Not driven the new Range Rover, only the new Range Rover sport, the new x5 might be completely different though. But the new Range Rover sport shrinks around you, I would love the v8 Range Rover sport sve.


----------



## Cookies (Dec 10, 2008)

For me it'd have to be either the F-pace or the Macan. You won't see too many of those on the road. 

Cooks


----------



## Guitarjon (Jul 13, 2012)

SUVs are deceiving small. Well I mean the appear bigger than they often are. I sold my van and bought a 5 series estate. Can fit all sorts in that. Almost as much ad they van I had but with a thousand times more comfort. 

Mines a 525i petrol and I'd reccomend it. Not quite what my last few cars have been as it's quite sensible and a dad wagon. I t also means I can put the back seats down and fit 6 interior doors in tbs back to take to the skip or go on camping holidays etc. Mines got air bags too so holds a not of weight.


----------



## m4rkymark (Aug 17, 2014)

Sorry not been back to this, too much going on today.

Sorry I'm not a mondeo man - I'm not really a ford man, never had one since I test drove a Capri back when I was 18 and it was a horrible thing to drive and put me off them for life!
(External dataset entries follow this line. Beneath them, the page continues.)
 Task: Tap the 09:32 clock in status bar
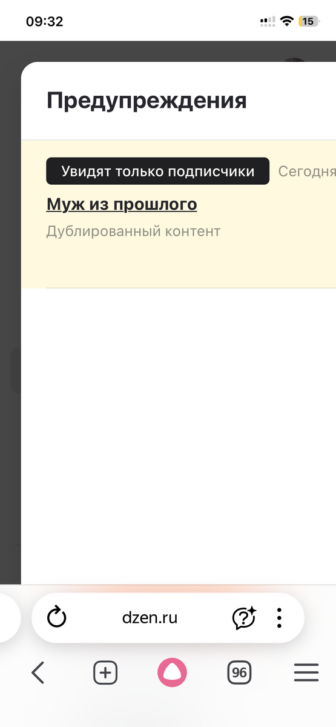44,21
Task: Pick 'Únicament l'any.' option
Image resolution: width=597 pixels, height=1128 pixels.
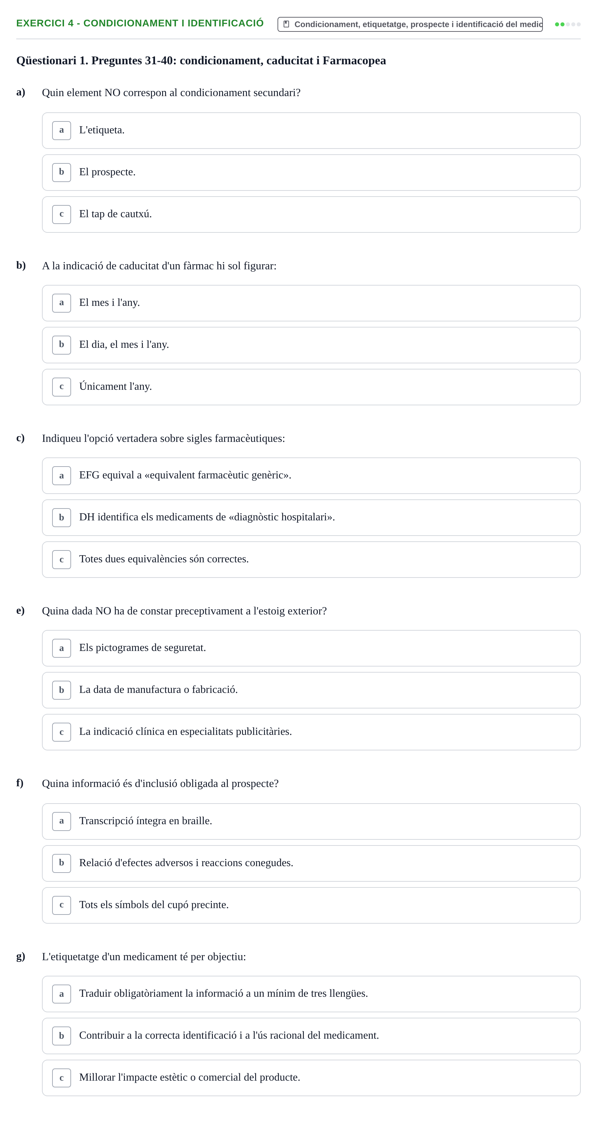Action: [311, 387]
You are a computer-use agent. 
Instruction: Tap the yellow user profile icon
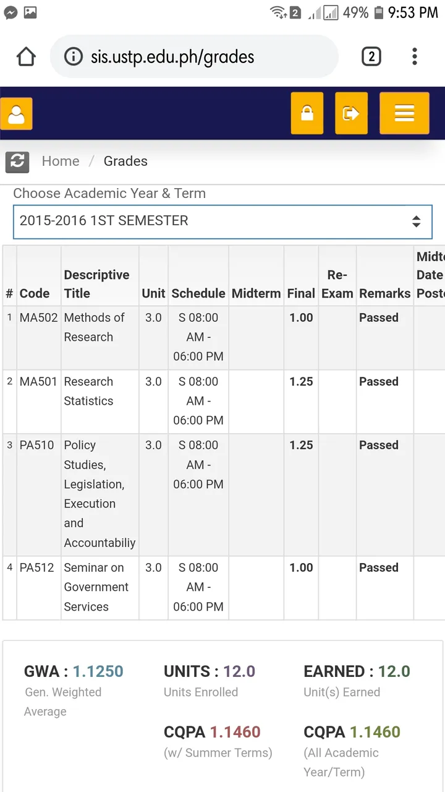click(16, 114)
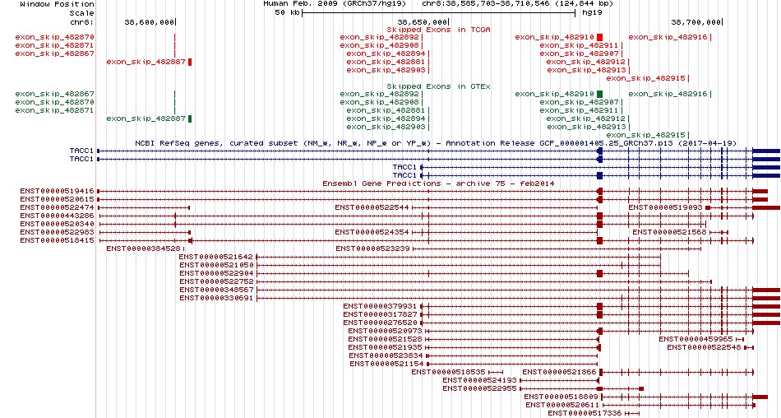Viewport: 781px width, 418px height.
Task: Select transcript label ENST00000519416
Action: tap(58, 191)
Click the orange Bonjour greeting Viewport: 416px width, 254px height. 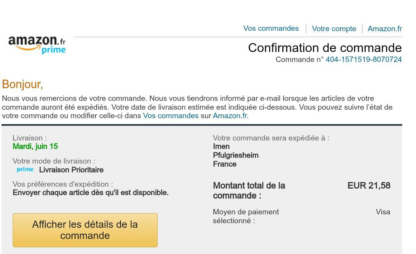tap(22, 84)
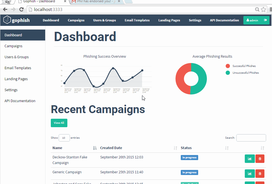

Not sure about the x5, they seem a bit long in the tooth and as I've said before BMs are a bit bland on the inside. Had thought about a 5series estate as I quite like the std 5series but it's the estate piece that's putting me off. I know they are dad cars so maybe it's time to grow old gracefully 

Had a look at a couple of range rovers but again I'm not sure about them, last one I was in rolled about like a boat on the high water but that was a few years ago, one of my friends has one as a work horse and it takes a power of abuse. Yep there's the v8 sport but I've got a couple of cars with v8s in them already that are toys so not sure I need another one. Also for kicking about in and having the kids in the car I'm not sure I need something as quick as the sport. It would come in handy though because the wife does a 60 mile round trip to go to work and I the winter she could take that and know she was safe so maybe food for thought there as it would suit us in more ways that one.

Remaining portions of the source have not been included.